### ARTICLE
[Begin]

# Looking for B210 Info .......



## 200SE (Dec 18, 2002)

I'm looking for information on the B210. I may have the opportunity to purchase on really cheap and I'd like to read up on them.
I've run a google search and didn't find much as far as forums or places that sell replacement/aftermarket parts (don't imagine that there's a huge aftermarket for 210's  ).
I'm not sure of the model or engine type or anything like that, so any general help that anyone could give me would be great. Thanks


----------



## B11sleeper (Oct 15, 2003)

I hadn't had a chance to respond to your PM yet.

What year is it? you probably have an A14 or an A15 engine. B210's were only made until '78 then they became 210's ( no 'B' ).

What I've done for parts:
ebay - clutch hoses, brake hoses, clutch kits, gasket kits, misc parts, sporty bits

oem-surplus.com - misc factory things ( seats, doors, whatever [they really have lots of random stuff] )

car-part.com - search database for junkyard bits you can get by mail ( if you're real persistant )

partsamerica.com - there are still many parts made for the 210's Check your favorite parts store's website.

Local junk yards may have stuff too if you're looking for an adventure.

Lastly the $tealership, yeah they can order some stuff still, it's expensive and always takes along time.

good luck!


----------



## 4nismospeed (Sep 7, 2004)

B210's are cool little cars. The down side is stock they are slow with sloppy suspension and horribly small brakes. The upside of the B210 is that with a little work and research you can fix most of that and make them quite the fun little car. The car itself is very lightweight ( around 2100 lb no matter what 
body style) and rear drive which is sweet even if its a solid rear axle. You can make those a-series motors scream and back in the day they one quite a few scca championships. I'm actually looking for one myself. If you change your mind about it let me know I might be interested. Jim


----------



## 200SE (Dec 18, 2002)

I don't know what year the B210 is - I have yet to see the car in person. I'll try and find out more tonight. 
Is there anything by way of aftermarket suspension for B210's?
BTW - what is the hp rating for A14's and A15's and what aftermarket is available for them?
Thanks for the help.


----------



## 4nismospeed (Sep 7, 2004)

[End]

### WRITTEN TASK 1
Can you copy the part of the B210 thread between "partsamerica.com - there" and "takes along time.", inclusive?
### WRITTEN TASK 2
Would you repeat, word for word, the lines of the rows between the line holding "You are a GUI" and the line holding "Viewport: 1024px width, 415px height.", inclusive, and nothing else?

### AVAILABLE RECORDS

[Begin]

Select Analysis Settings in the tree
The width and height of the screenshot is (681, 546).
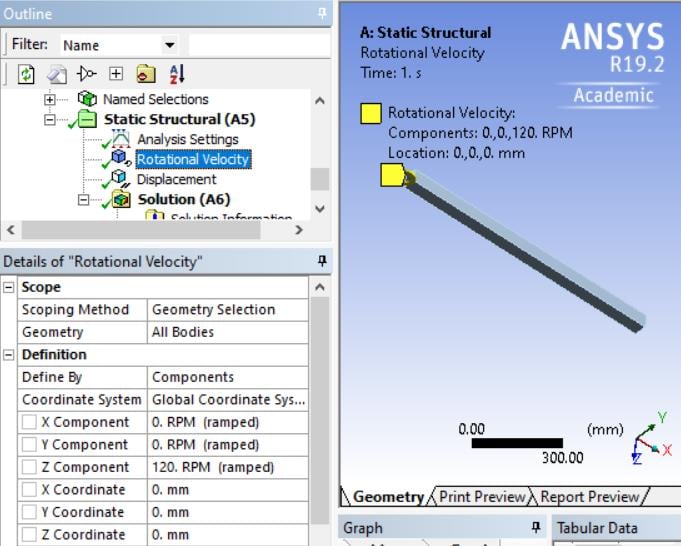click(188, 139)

[End]
[Begin]

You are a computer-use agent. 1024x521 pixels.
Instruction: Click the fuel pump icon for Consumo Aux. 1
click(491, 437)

[End]
[Begin]

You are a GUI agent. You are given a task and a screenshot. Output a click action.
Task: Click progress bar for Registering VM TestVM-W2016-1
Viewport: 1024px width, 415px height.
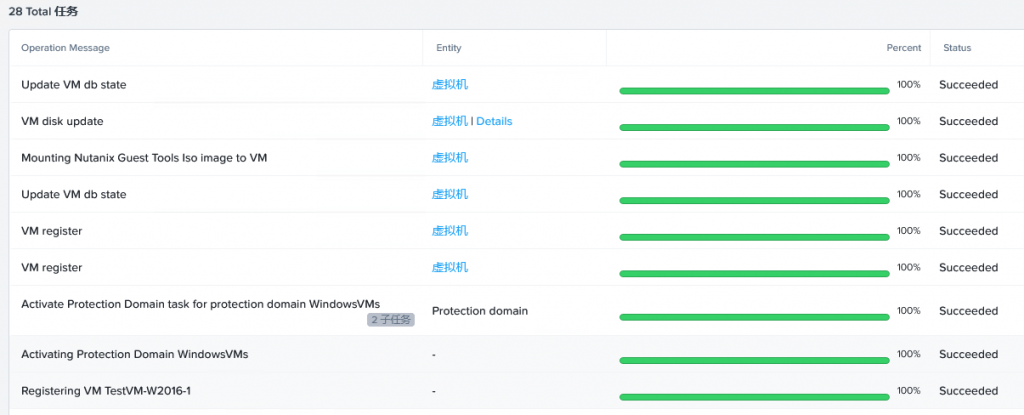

[End]

### WRITTEN ANSWER 1
partsamerica.com - there are still many parts made for the 210's Check your favorite parts store's website.

Local junk yards may have stuff too if you're looking for an adventure.

Lastly the $tealership, yeah they can order some stuff still, it's expensive and always takes along time.

### WRITTEN ANSWER 2
You are a GUI agent. You are given a task and a screenshot. Output a click action.
Task: Click progress bar for Registering VM TestVM-W2016-1
Viewport: 1024px width, 415px height.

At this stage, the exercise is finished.